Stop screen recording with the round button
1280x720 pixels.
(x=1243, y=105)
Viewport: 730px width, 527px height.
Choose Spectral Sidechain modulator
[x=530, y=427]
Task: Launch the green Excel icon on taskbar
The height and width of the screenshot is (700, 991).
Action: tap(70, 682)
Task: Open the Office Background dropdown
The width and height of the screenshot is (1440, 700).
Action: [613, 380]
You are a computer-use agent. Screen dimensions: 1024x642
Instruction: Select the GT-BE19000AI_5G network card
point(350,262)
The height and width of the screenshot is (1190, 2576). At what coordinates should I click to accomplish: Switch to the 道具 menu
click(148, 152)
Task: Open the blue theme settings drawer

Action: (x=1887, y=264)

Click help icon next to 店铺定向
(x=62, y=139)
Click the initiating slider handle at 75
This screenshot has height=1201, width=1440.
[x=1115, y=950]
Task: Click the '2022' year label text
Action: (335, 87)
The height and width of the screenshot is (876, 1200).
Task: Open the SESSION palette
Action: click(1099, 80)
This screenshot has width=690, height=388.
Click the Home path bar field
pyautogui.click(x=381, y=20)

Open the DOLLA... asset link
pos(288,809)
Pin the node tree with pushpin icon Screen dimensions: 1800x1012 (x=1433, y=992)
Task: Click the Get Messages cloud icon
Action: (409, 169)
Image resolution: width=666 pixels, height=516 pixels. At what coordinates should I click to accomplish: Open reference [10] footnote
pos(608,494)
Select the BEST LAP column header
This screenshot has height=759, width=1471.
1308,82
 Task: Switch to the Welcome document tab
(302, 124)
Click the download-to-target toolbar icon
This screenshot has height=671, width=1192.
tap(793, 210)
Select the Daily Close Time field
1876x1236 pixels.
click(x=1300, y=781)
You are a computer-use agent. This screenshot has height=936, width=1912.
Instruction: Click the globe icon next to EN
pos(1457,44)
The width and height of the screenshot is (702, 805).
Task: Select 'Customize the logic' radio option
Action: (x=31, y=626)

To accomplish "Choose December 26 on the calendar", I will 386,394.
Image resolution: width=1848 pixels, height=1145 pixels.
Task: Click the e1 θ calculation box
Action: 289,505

▶ [Required work] Output the data again exactly, starting with the line that contains "Open the DOLLA... asset link" and going on through the line that contains "Action: (x=31, y=626)".

▶ [Task solution]
Open the DOLLA... asset link
pos(288,809)
Pin the node tree with pushpin icon Screen dimensions: 1800x1012 (x=1433, y=992)
Task: Click the Get Messages cloud icon
Action: (409, 169)
Image resolution: width=666 pixels, height=516 pixels. At what coordinates should I click to accomplish: Open reference [10] footnote
pos(608,494)
Select the BEST LAP column header
This screenshot has height=759, width=1471.
1308,82
 Task: Switch to the Welcome document tab
(302, 124)
Click the download-to-target toolbar icon
This screenshot has height=671, width=1192.
tap(793, 210)
Select the Daily Close Time field
1876x1236 pixels.
click(x=1300, y=781)
You are a computer-use agent. This screenshot has height=936, width=1912.
Instruction: Click the globe icon next to EN
pos(1457,44)
The width and height of the screenshot is (702, 805).
Task: Select 'Customize the logic' radio option
Action: (x=31, y=626)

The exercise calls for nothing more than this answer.